[PATCH] hangcheck-timer is broken on x86

* [PATCH] hangcheck-timer is broken on x86
@ 2010-03-24  3:36 Yury Polyanskiy
  2010-03-26 21:24 ` Andrew Morton
  2010-03-26 21:46 ` Joel Becker
  0 siblings, 2 replies; 21+ messages in thread
From: Yury Polyanskiy @ 2010-03-24  3:36 UTC (permalink / raw)
  To: Joel Becker; +Cc: linux-kernel, Andrew Morton, john stultz, Jan Glauber

[-- Attachment #1: Type: text/plain, Size: 2529 bytes --]

Dear Joel,

The drivers/char/hangcheck-timer.c is doubly broken. First, the
following line overflows unsigned long:
# define TIMER_FREQ (HZ*loops_per_jiffy)

Second, and more importantly, loops_per_jiffy has little to do with the conversion from the
the time scale of get_cycles() (aka rdtsc) to the time scale of jiffies.

The attached patch resolves both of the problems.

Best,
Yury

PS. I have CC-ed a few people who touched hangcheck-timer.c in 2006. Please CC me for follow-ups.

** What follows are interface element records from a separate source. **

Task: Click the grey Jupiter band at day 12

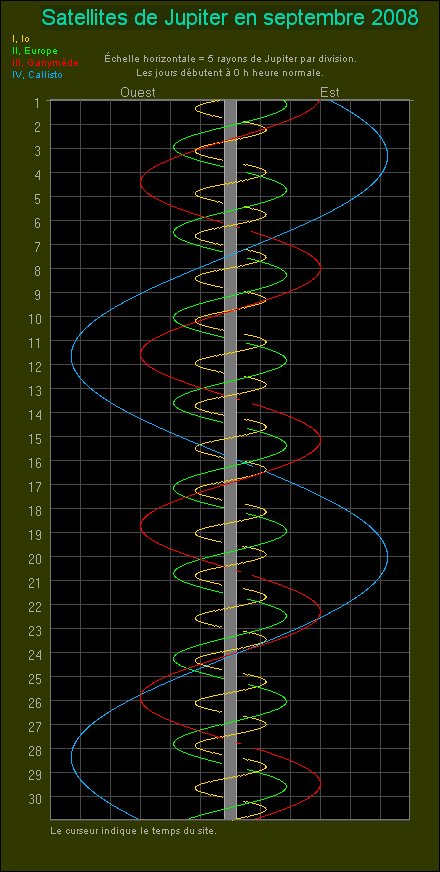Action: tap(230, 365)
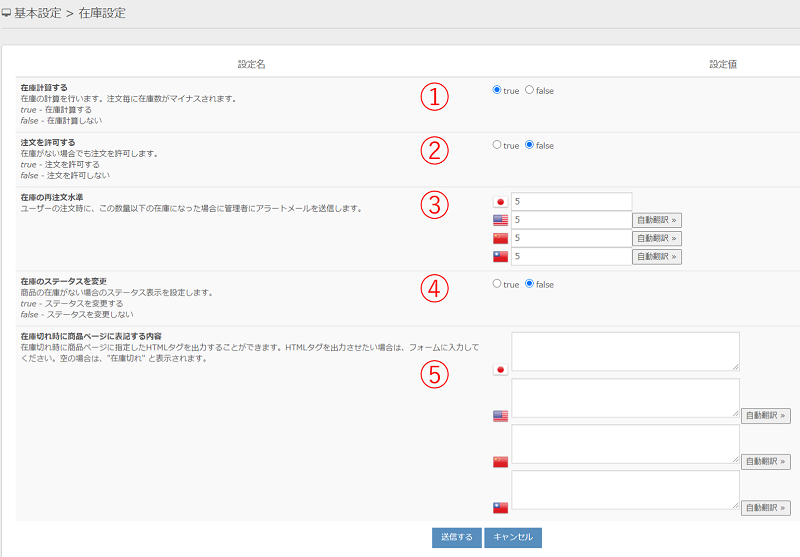Select true for 在庫計算する
This screenshot has width=800, height=557.
click(x=497, y=90)
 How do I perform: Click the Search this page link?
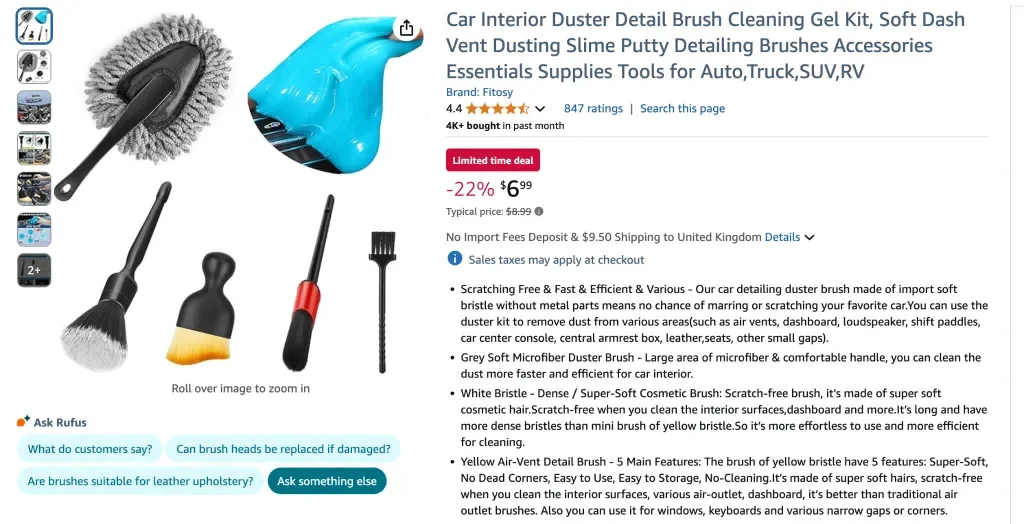point(682,108)
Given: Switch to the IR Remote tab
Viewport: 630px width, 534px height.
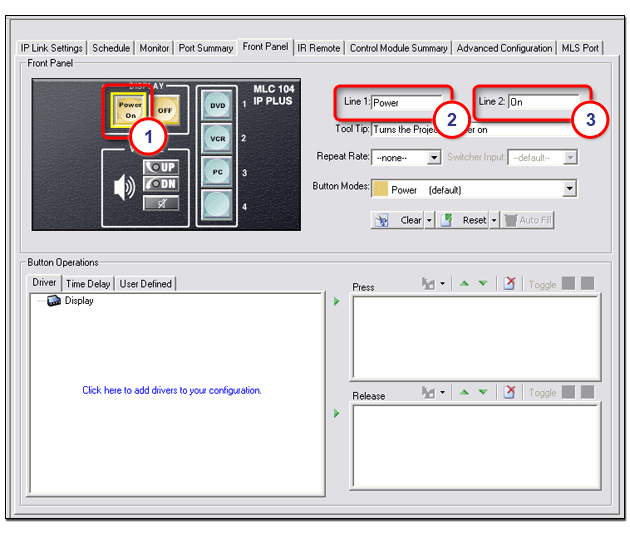Looking at the screenshot, I should 318,47.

diff --git a/drivers/char/hangcheck-timer.c b/drivers/char/hangcheck-timer.c
index 712d9f2..c57a508 100644
--- a/drivers/char/hangcheck-timer.c
+++ b/drivers/char/hangcheck-timer.c
@@ -49,8 +49,9 @@
 #include <asm/uaccess.h>
 #include <linux/sysrq.h>
 #include <linux/timer.h>
+#include <linux/time.h>
 
-#define VERSION_STR "0.9.0"
+#define VERSION_STR "0.9.1"
 
 #define DEFAULT_IOFENCE_MARGIN 60	/* Default fudge factor, in seconds */
 #define DEFAULT_IOFENCE_TICK 180	/* Default timer timeout, in seconds */
@@ -119,10 +120,8 @@ __setup("hcheck_dump_tasks", hangcheck_parse_dump_tasks);
 #if defined(CONFIG_S390)
 # define HAVE_MONOTONIC
 # define TIMER_FREQ 1000000000ULL
-#elif defined(CONFIG_IA64)
-# define TIMER_FREQ ((unsigned long long)local_cpu_data->itc_freq)
 #else
-# define TIMER_FREQ (HZ*loops_per_jiffy)
+# define TIMER_FREQ 1000000000ULL
 #endif
 
 #ifdef HAVE_MONOTONIC
@@ -130,7 +129,9 @@ extern unsigned long long monotonic_clock(void);
 #else
 static inline unsigned long long monotonic_clock(void)
 {
-	return get_cycles();
+	struct timespec ts;
+	getrawmonotonic(&ts);
+	return timespec_to_ns(&ts);
 }
 #endif  /* HAVE_MONOTONIC */
 
@@ -168,6 +169,13 @@ static void hangcheck_fire(unsigned long data)
 			printk(KERN_CRIT "Hangcheck: hangcheck value past margin!\n");
 		}
 	}
+#if 0
+	/* 
+	 * Enable to investigate delays in detail
+	 */
+	printk("Hangcheck: called %Ld ns since last time (%Ld ns overshoot)\n", 
+			tsc_diff, tsc_diff - hangcheck_tick*TIMER_FREQ);
+#endif
 	mod_timer(&hangcheck_ticktock, jiffies + (hangcheck_tick*HZ));
 	hangcheck_tsc = monotonic_clock();
 }
@@ -180,7 +188,7 @@ static int __init hangcheck_init(void)
 #if defined (HAVE_MONOTONIC)
 	printk("Hangcheck: Using monotonic_clock().\n");
 #else
-	printk("Hangcheck: Using get_cycles().\n");
+	printk("Hangcheck: Using getrawmonotonic().\n");
 #endif  /* HAVE_MONOTONIC */
 	hangcheck_tsc_margin =
 		(unsigned long long)(hangcheck_margin + hangcheck_tick);

[-- Attachment #2: signature.asc --]
[-- Type: application/pgp-signature, Size: 198 bytes --]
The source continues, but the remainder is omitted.